§ GIVEN EXERCISE A:
Reproduce the article on Nag Hammadi Codex XIII word for word.

§ PAGE EXCERPT:
__________
= Nag Hammadi Codex XIII =

Nag Hammadi Codex XIII (designated by siglum NHC XIII) is a papyrus codex with a collection of early Christian Gnostic texts in Coptic (Sahidic dialect). The manuscript is generally dated to the 4th century, though there is some debate regarding the original composition of the texts.

== Description ==
The manuscript was written on papyrus in the form of a codex. It is written in Sahidic dialect. The codex contains: Trimorphic Protennoia and On the Origin of the World. It is the only surviving copy of the Trimorphic Protennoia.
__________
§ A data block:

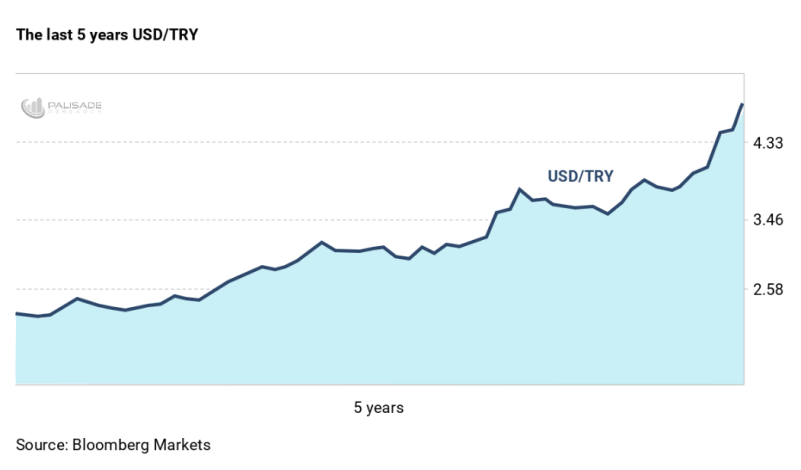The width and height of the screenshot is (801, 470).
Task: Click the '5 years' x-axis label
Action: coord(379,408)
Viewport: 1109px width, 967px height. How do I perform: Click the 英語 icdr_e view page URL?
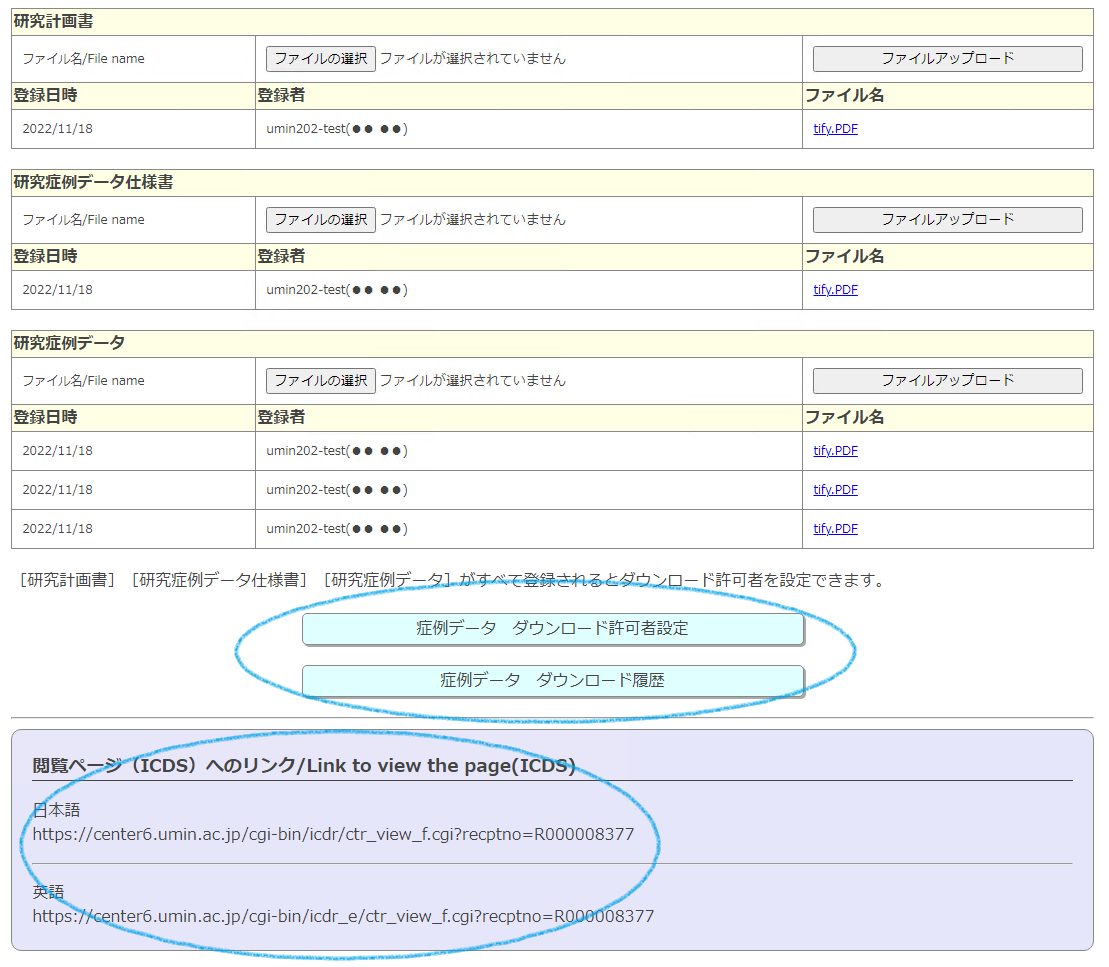tap(343, 916)
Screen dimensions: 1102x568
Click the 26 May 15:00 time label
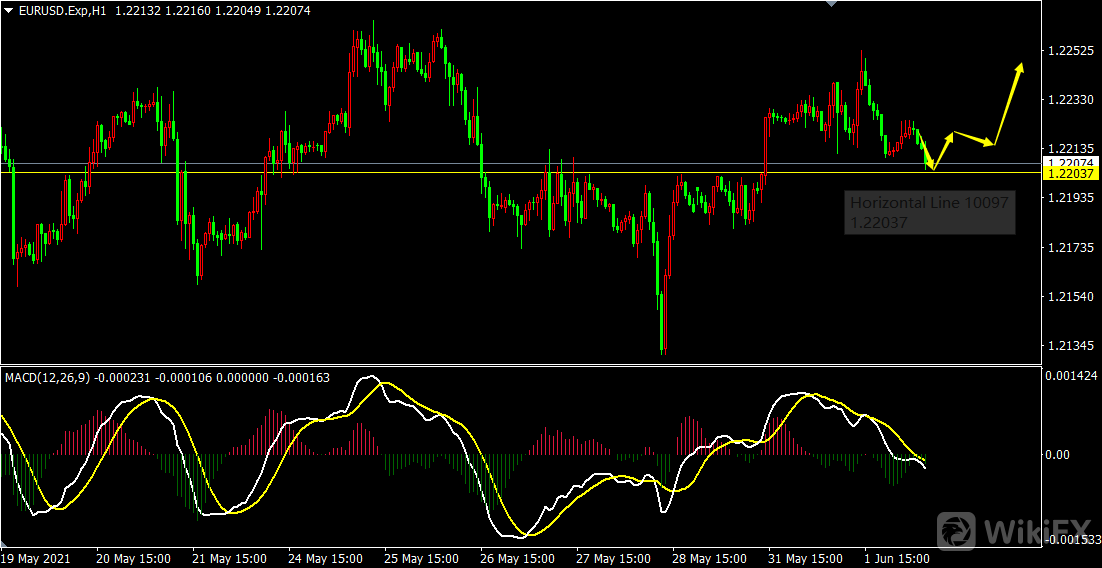tap(519, 558)
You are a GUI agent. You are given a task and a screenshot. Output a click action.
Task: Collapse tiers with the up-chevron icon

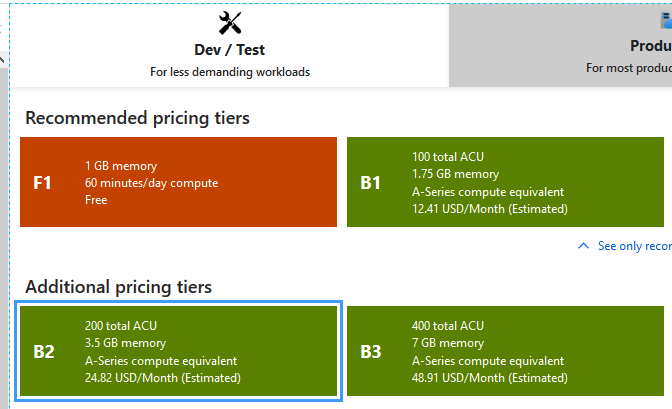click(584, 245)
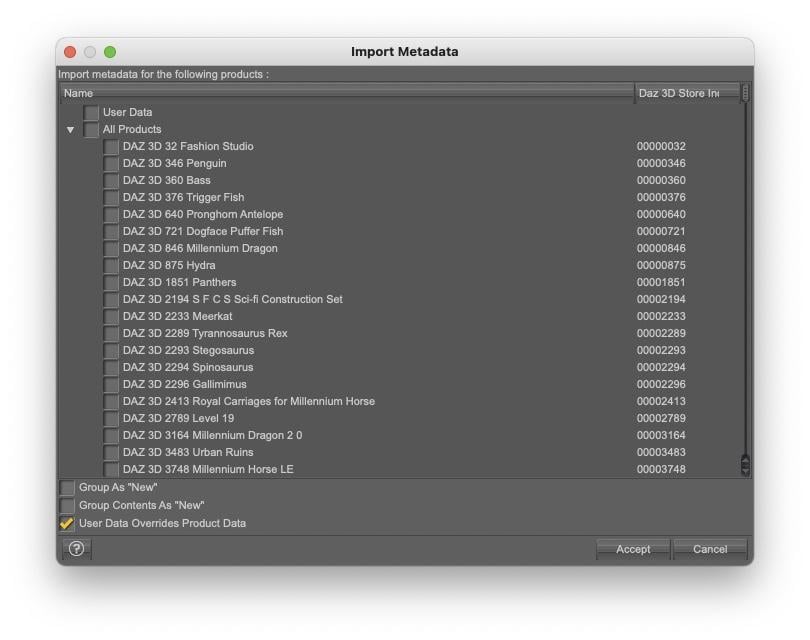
__________
§ GIVEN EXERCISE B:
Starting with the row that contains "You are a GUI" and going on through the last of the rows, give those rows again with their requests, multiplying each click coordinate in the answers by 0.7 and rounding to whole numbers, halves up. Leave the pictures out.

§ COMPLETE OUTPUT A:
= Nag Hammadi Codex XIII =

Nag Hammadi Codex XIII (designated by siglum NHC XIII) is a papyrus codex with a collection of early Christian Gnostic texts in Coptic (Sahidic dialect). The manuscript is generally dated to the 4th century, though there is some debate regarding the original composition of the texts.

== Description ==
The manuscript was written on papyrus in the form of a codex. It is written in Sahidic dialect. The codex contains: Trimorphic Protennoia and On the Origin of the World. It is the only surviving copy of the Trimorphic Protennoia.

§ COMPLETE OUTPUT B:
You are a GUI agent. You are given a task and a screenshot. Output a click action.
Task: Collapse tiers with the up-chevron icon

click(409, 172)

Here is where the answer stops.